- Opening Delimiter -
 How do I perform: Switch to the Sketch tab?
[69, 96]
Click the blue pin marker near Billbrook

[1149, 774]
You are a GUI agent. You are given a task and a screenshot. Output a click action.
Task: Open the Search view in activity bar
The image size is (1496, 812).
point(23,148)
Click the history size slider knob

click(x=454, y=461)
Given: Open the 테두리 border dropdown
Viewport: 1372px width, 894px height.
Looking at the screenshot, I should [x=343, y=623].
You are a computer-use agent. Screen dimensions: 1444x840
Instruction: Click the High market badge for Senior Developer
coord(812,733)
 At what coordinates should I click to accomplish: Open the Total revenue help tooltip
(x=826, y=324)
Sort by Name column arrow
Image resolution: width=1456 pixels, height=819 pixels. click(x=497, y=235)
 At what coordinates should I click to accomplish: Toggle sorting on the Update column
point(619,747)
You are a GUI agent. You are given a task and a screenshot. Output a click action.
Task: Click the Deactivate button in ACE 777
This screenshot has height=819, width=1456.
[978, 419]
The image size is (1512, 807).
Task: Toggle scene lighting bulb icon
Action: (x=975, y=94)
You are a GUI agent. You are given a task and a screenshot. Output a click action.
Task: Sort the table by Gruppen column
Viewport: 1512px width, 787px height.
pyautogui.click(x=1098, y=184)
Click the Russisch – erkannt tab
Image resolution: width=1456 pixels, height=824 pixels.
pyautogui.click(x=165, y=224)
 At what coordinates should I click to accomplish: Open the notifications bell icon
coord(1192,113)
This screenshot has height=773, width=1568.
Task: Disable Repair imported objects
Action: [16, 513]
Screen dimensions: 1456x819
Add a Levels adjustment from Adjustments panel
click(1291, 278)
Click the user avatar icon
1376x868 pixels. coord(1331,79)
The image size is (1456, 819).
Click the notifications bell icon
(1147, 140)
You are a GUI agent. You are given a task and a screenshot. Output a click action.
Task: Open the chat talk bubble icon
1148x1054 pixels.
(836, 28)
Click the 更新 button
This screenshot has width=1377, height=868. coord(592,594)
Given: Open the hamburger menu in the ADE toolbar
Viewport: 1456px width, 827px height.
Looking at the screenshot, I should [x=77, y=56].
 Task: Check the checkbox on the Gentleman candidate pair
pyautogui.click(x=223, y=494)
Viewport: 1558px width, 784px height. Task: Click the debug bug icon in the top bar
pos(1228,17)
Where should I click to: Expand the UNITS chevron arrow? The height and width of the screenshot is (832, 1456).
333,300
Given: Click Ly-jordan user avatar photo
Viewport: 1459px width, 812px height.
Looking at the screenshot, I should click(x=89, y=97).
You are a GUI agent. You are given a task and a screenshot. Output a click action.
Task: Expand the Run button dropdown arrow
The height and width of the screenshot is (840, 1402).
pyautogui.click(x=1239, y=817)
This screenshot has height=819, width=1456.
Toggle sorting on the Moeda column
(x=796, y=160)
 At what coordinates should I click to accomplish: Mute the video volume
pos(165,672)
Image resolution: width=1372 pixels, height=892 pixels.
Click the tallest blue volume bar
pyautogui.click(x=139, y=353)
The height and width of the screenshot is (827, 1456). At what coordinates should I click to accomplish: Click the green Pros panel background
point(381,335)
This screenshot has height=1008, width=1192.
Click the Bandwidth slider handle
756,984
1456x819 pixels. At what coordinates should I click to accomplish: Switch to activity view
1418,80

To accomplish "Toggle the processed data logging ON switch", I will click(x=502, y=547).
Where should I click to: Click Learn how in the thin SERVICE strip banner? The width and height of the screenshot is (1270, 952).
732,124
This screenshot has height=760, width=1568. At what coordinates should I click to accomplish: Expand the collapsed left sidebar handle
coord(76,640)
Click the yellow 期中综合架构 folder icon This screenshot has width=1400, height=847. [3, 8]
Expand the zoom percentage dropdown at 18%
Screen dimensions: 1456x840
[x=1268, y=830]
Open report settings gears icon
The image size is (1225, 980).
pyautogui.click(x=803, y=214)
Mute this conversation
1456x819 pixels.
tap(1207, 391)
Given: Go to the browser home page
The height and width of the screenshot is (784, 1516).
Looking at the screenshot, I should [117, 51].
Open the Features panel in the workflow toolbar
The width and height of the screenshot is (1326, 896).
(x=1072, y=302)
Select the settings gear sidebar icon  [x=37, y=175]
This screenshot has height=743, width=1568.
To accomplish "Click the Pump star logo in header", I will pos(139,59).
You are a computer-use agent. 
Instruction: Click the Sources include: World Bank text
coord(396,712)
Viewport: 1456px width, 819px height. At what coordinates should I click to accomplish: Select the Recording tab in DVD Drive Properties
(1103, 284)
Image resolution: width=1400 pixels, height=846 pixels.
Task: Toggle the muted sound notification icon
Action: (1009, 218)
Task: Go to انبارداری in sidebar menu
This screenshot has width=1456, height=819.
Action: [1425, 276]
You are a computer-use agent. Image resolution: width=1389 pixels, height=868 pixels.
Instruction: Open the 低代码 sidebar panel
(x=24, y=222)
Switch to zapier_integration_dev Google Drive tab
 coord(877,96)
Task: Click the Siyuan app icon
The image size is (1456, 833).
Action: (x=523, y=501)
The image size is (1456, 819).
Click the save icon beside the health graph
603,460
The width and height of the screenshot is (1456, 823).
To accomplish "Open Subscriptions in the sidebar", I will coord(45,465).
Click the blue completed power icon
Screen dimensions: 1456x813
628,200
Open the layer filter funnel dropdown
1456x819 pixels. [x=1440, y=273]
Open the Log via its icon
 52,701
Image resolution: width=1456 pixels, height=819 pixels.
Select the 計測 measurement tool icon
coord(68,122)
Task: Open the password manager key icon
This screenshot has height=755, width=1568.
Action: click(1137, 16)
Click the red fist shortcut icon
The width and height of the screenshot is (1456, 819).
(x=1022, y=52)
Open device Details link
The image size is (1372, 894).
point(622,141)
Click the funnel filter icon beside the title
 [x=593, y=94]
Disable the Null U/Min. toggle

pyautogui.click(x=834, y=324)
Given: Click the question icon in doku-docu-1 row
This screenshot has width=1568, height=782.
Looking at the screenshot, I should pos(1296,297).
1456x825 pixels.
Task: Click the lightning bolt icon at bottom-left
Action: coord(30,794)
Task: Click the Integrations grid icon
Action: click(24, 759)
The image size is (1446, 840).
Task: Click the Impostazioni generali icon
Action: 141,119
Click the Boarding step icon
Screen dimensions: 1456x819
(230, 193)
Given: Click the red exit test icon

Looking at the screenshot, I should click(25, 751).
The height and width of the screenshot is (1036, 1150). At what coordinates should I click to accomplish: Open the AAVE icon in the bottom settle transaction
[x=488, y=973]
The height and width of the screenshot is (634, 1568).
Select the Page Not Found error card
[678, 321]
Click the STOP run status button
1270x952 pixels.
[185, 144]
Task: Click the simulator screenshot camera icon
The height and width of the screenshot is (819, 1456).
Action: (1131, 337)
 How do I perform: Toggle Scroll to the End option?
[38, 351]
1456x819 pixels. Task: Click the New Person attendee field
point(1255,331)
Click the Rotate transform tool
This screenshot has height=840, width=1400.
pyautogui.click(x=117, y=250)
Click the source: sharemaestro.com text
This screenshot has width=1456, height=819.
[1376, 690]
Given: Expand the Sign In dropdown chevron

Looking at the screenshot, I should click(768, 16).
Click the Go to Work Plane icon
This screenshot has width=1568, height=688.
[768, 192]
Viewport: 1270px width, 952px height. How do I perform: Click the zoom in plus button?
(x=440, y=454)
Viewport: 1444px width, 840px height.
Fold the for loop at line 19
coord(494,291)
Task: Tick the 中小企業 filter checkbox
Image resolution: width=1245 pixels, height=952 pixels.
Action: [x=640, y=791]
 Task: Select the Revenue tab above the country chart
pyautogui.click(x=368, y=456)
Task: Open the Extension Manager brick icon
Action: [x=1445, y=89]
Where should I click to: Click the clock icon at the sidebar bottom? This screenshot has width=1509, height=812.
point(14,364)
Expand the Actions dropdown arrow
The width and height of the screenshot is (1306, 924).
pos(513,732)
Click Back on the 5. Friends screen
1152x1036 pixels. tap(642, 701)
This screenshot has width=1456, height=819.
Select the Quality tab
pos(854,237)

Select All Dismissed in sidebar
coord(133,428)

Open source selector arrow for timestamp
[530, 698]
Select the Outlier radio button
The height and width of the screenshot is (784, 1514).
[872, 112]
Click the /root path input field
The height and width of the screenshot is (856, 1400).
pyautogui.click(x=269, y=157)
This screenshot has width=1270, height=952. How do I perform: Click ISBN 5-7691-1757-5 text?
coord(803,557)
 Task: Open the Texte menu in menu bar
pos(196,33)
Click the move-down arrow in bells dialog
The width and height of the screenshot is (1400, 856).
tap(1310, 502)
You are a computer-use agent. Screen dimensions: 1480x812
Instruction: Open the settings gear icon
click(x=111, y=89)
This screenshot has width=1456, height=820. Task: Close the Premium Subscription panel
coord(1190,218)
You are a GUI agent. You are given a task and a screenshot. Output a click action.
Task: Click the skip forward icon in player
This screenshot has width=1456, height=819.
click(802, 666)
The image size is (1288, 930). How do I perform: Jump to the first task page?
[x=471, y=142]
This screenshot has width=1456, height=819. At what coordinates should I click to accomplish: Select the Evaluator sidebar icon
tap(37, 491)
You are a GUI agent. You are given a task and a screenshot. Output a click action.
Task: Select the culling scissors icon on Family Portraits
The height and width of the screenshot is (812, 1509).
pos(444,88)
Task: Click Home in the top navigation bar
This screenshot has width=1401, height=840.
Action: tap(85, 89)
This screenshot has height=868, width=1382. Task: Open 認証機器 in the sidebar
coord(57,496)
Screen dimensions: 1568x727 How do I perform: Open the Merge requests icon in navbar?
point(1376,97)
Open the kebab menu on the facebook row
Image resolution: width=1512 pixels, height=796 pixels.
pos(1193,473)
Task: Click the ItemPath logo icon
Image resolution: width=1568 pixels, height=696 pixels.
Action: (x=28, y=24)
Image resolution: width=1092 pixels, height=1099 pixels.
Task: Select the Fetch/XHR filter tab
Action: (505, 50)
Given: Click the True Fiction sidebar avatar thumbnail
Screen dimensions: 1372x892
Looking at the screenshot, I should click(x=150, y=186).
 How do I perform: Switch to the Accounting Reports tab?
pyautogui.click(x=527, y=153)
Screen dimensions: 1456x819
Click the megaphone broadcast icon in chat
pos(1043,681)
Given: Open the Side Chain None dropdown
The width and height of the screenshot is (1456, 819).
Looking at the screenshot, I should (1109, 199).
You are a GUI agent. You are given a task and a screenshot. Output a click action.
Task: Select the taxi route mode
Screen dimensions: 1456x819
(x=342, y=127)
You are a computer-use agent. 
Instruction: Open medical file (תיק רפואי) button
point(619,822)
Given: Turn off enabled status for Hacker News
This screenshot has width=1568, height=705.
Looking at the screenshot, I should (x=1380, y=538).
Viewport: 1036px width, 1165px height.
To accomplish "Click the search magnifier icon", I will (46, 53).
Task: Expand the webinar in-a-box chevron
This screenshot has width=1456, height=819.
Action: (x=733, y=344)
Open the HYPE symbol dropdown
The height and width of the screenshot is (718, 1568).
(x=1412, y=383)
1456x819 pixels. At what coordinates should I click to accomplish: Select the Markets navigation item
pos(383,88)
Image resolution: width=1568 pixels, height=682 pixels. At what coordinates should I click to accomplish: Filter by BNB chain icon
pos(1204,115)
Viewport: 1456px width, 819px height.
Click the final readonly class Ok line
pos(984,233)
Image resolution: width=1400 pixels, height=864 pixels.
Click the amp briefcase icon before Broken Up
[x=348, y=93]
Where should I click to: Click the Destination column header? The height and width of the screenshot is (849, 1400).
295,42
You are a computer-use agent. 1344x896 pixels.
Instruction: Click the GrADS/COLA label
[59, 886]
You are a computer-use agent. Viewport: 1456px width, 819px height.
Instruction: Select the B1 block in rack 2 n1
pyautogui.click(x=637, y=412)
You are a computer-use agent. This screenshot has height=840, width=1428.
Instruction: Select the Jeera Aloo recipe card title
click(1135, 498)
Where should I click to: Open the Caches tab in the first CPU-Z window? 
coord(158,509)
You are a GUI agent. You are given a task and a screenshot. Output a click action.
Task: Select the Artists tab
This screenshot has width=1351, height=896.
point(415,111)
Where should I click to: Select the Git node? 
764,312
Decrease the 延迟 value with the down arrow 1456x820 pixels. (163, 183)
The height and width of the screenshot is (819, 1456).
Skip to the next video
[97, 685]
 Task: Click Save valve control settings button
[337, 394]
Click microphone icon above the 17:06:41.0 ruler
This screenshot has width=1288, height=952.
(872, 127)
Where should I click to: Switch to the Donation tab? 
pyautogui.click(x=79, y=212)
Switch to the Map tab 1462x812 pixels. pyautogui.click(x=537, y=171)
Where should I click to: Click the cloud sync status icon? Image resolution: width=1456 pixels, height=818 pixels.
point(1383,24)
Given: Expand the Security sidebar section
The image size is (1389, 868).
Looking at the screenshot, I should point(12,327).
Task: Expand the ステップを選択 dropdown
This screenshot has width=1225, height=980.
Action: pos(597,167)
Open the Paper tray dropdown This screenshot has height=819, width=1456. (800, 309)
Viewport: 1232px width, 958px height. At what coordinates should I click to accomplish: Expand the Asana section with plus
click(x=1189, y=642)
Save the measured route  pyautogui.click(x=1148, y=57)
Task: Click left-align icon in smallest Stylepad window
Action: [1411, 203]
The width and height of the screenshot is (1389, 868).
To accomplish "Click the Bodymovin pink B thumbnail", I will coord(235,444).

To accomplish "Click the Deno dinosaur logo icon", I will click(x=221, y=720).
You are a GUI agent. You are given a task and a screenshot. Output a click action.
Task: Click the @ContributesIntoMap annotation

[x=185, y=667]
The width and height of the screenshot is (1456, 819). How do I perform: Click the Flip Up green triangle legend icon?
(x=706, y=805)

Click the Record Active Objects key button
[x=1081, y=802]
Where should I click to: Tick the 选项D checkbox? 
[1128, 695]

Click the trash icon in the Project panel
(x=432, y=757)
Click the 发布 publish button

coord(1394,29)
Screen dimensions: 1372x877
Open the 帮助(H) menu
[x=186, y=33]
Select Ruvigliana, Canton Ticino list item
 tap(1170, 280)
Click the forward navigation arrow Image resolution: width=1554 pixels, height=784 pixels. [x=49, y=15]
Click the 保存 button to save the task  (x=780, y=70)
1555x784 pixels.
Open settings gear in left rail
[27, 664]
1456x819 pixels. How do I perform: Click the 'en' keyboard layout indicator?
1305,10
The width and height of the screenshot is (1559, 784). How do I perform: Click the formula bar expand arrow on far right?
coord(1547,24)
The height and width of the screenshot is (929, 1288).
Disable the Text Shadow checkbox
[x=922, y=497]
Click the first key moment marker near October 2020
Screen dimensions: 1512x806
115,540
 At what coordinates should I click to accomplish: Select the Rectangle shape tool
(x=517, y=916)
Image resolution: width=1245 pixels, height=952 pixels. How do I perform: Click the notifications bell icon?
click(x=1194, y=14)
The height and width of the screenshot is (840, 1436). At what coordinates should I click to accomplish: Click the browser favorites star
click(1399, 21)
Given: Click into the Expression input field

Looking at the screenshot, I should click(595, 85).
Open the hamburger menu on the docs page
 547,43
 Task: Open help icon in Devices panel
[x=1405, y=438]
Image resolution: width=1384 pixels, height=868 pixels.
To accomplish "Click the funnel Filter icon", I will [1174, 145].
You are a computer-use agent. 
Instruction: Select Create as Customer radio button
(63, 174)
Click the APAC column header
- Closing Delimiter -
• _Task description_: Of the lines above, copy each one that contains the word "computer".

• _Reply to the task_:
You are a computer-use agent. Screen dimensions: 1444x840
You are a computer-use agent. 
You are a computer-use agent. Image resolution: width=1389 pixels, height=868 pixels.
You are a computer-use agent. Screen dimensions: 1480x812
You are a computer-use agent. 
You are a computer-use agent. 1344x896 pixels.
You are a computer-use agent. Viewport: 1456px width, 819px height.
You are a computer-use agent. This screenshot has height=840, width=1428.
You are a computer-use agent. 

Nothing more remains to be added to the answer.